At step 15, one or more road distresses present in the region of interest are detected by identifying features associated with physical characteristics related to road distress in a corrected image obtained by applying at least one of optical distortion correction and perspective distortion correction to the original image comprising the region of interest.
This can be done as a separate step than step 14 or in parallel to step 14. In a sense, the input images to the machine learning algorithm for detecting distresses are the natively warped projected images and the original images.
Raw images collected from a camera are not normally orthogonally co-registered with the world. Camera pointing angle, camera perspective, and lens distortion will all be present in a raw image. Natively warped projected images are images that are warped to remove optical distortions.
As there is no camera intrinsic/extrinsic parameters, perspective correction maybe simply performed by transforming the trapezoidal ROI into a rectangle ROI.

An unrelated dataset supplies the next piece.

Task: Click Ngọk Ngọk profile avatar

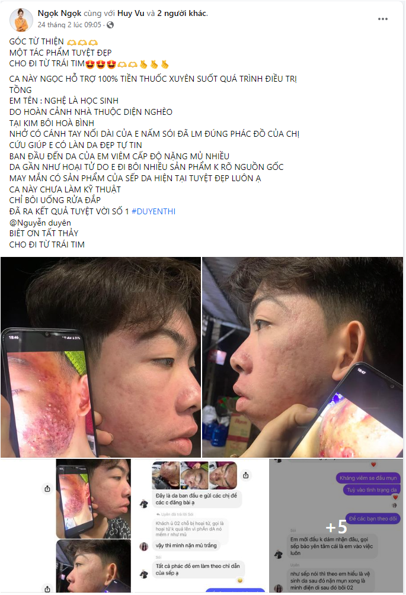Action: coord(21,20)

Further using image transformation-based warped image can improve overall accuracy during training. Projected/transformed images are also used to compute actual dimensions of the distress.

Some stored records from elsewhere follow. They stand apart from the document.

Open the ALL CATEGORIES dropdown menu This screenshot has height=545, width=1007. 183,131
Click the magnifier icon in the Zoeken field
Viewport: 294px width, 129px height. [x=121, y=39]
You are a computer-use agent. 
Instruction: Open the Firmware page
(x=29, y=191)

At step 16, one or more road distresses by combining the detection based on the original image and the detection based on the corrected image are identified.
We use both images to improve the number of detections and filtering algorithm because it is important to have a reliable and unique numbers of distresses per image.
The final identification result of
At step 17, wheels path of a vehicle capturing the imagery of the road are identified.
An exemplary method for obtaining wheels path is as follows: There are two zones measured from a centerline of the lane: the inside wheel path (left of the centerline) and the outside wheel path (right of the centerline). Each are about 0.875 meter (35 inches) from the centerline. The numbers are for illustrative purpose only and is not limitative to the present disclosure.
Before assigning the rating to the road segment we identify the wheels path of the vehicle in the captured image because it is needed to assign a reliable rating to the pavement.
At step 18, a rating is assigned to the one or more identified distresses.
The step consists of assigning a rating based on a predefined rating scheme that will rely on the distresses detected on the pavement in the previous pipeline step. An exemplary schema may consist of 5 different levels, and it is based on the number of cracks and potholes with respect to the analysed pavement surface.
This present disclosure can run using as input images captured with any in any types of cameras that allows geo-referencing. This means any camera that has a known (surveyed) pointing angle, registered to a platform (vehicle) location and orientation, and with appropriate lens distortion correction, can be used.
It has been tested with images captured at a fix distance interval, but it will be suitable also for a device that capture images at a time-base interval. It can run on any embodiments such as a mobile device with integrated cameras including GPU processing, or a vehicle equipped with a fix mounted camera such as GigE camera mounted on an autonomous vehicle.
The invention has been described by reference to certain embodiments discussed above. It will be recognized that these embodiments are susceptible to various modifications and alternative forms well known to those of skill in the art.
Further modifications in addition to those described above may be made to the structures and techniques described herein without departing from the spirit and scope of the invention. Accordingly, although specific embodiments have been described, these are examples only and are not limiting upon the scope of the invention.